All seven defendants allegedly partook in a conspiracy to offer and pay illegal bribes and kickbacks connected to healthcare programs like Medicare, Colorado Medicaid, and private health insurance plans.

The defendants agreed to pay kickbacks and bribes to entities and people identified as "marketers" who solicited patients, like Medicare recipients, to partake in unneeded genetic testing and to get doctors' signatures on testing order forms for these people. Some kickback recipients used call centers to target these Medicare recipients.

The indictment also alleges that King, Roiter, and Wellman worked together to launder the proceeds of the conspiracies.

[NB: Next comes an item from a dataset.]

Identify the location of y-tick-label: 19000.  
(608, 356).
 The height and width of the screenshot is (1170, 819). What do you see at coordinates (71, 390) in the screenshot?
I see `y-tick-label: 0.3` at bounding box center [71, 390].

Defendants King, Wellman, Shorr, O’Sullivan, Edson, and Gautereaux made initial court appearances before Magistrate Judge Susan Prose from August 26 to September 5, 2024, in Denver, Colorado.

Medicare and Medicaid reportedly made over $100 billion in improper payments last year for the wrong amount or ones that never should have happened. The U.S. Government Accountability Office has made several recommendations to save Medicare $141 billion in fraud over 10 years.

For example, the GAO recommended that the Centers for Medicare & Medicaid Services enhance Medicaid provider screening and monitoring, adopt a risk-based approach for Medicare revalidations, seek authority for cost-effective prepayment reviews, address Medicare payment disparities across service locations, assess the quality of telehealth services, make sure Medicaid demonstrations cut federal spending, and improve coordination with state auditors to tackle fraud.